La noche de los zombis


Bajaba la fila de zombis de uno en uno, con ademán disciplinado, desde el altozano por la majada en plena noche oscura, con sus lámparas encendidas alumbrando apenas el camino, tratando de llegar hasta el pueblo que se divisaba allá abajo, metido aquella noche entre la bruma y la niebla hasta proporcionarle un aspecto claramente fantasmagórico; donde apenas unas leves luces marcaban el final de las tierras de labor y las primeras calles del pueblo.


Y descendían la cuesta sabiendo que había llegado su hora, tras recibir el aviso de una misteriosa voz de ultratumba que les había despertado de su largo sueño y les había ordenado abandonar su lugar de descanso eterno y ponerse en camino hasta el pueblo más cercano para cumplir con el rito establecido desde tiempo inmemorial, del reencuentro del mundo de los muertos con el de los vivos.

Y allá que se dirigían aquel grupo de zombis, con sus ropas ajadas y sucias, malolientes, sus rostros demacrados y cadavéricos, arrastrando algunos de ellos pesadas cadenas entre sus pies, que movían con manifiesta dificultad. Pero la noche era larga y conseguirían llegar a tiempo al pueblo.

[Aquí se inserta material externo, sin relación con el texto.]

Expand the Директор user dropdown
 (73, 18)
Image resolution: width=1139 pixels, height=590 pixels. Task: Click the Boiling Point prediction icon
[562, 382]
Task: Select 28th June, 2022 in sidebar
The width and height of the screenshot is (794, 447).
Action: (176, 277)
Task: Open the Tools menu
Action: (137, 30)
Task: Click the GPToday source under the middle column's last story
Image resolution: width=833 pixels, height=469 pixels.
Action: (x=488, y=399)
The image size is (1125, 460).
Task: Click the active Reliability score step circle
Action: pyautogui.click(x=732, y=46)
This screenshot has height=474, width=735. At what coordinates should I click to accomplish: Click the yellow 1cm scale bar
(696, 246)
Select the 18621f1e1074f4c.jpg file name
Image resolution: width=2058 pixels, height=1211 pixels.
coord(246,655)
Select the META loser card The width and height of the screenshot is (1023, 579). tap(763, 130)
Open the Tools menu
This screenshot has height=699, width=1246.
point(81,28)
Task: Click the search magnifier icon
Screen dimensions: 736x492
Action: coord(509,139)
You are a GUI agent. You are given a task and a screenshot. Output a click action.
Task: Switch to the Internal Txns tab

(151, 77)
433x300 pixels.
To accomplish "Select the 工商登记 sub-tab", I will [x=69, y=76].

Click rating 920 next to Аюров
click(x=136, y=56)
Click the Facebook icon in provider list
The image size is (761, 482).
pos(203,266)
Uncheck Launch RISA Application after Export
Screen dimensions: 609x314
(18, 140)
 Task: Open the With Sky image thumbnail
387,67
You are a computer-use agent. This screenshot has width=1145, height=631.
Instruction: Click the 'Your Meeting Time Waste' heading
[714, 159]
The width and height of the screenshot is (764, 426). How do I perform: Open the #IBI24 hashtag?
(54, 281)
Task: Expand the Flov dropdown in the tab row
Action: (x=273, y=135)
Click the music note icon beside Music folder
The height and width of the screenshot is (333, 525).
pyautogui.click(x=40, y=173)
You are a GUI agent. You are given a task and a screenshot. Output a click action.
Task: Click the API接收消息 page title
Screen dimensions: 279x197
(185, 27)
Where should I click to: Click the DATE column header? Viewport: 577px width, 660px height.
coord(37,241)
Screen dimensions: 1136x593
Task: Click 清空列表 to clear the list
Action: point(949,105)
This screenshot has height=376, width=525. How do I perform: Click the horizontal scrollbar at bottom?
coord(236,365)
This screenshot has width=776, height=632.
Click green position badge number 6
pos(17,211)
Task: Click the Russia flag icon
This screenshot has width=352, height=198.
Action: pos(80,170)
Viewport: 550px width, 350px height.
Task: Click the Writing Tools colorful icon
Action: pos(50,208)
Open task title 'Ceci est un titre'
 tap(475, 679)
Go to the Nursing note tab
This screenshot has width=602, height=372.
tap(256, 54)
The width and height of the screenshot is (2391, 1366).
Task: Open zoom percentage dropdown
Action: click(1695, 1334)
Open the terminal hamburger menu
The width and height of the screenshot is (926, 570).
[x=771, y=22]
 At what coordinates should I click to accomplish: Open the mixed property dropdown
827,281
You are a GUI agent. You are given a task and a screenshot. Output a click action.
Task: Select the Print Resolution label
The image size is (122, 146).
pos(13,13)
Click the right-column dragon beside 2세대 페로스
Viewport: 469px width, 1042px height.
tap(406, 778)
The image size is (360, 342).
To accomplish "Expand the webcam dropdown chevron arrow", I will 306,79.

Habían emprendido aquel camino que descendía hasta el lugar de los seres vivientes y no lo harían en balde.

Pero, ¿los esperarían y recibirían sus deudos con buen talante?, o ¿sus andrajosas vestimentas y su calamitoso aspecto general haría que les rehuyeran?.
Entretanto, la noche había avanzado en el discurrir lento y pesado de sus horas, y los zombis estaban entrando ya en el pueblo. Sus habitantes dormían con sus puertas y ventanas cerradas a cal y canto, y sólo el constante y desesperante aullar de los perros en algunos de los corrales comenzaba a dar las primeras muestras de alarma entre algunos de los habitantes, que se estaban levantando de golpe de sus camas y miraban un tanto asustados a través de las ventanas tratando de adivinar el origen de aquel insistente aullar de los perros.

Los primeros zombis en llegar al pueblo estaban ya aporreando las puertas de los primeros vecinos de la calle con insistentes golpes que, en principio, no parecían nada amistosos en medio de aquel ambiente tan tenebroso que propiciaba la insistente y machacante espesura de la niebla.

Pero de pronto, aquellos visitantes descubrirían que junto a las puertas de las casas a las que se acercaban, había dispuestos un considerable número de cuencos conteniendo ingentes cantidades de ricos y variados dulces. Lo que hizo que dejasen de golpear las puertas y se entretuviesen en degustar aquellos dulces de vistoso y atractivo colorido, con ininteligibles sonidos en voz alta y risas entre ellos.

Y cuando dejaban vacíos los cuencos depositados a la entrada de una casa, pasaban a la siguiente, recorriendo de esta guisa las principales calles del pueblo.

Poco a poco, iba amaneciendo casi –aunque la niebla persistiese en su acción- cuando, finalizado el recorrido por el pueblo, con sus esqueléticas barrigas repletas de dulces y sosteniendo en sus huesudas manos algunos de los últimos dulces, el grupo de zombis tomó el camino por el que habían descendido al pueblo y, en fila de a uno, lámpara en ristre, comenzaría a perderse su estela poco después; a la par que los perros callaban y el pueblo volvía a recuperar su calma.

Era ya uno de noviembre, y para aquellos lugareños, se había cumplido el viejo adagio de la vieja leyenda del lugar, aquella tan familiar de: “Truco o trato”, con evidente éxito, en esta ocasión, para los precavidos habitantes de la población.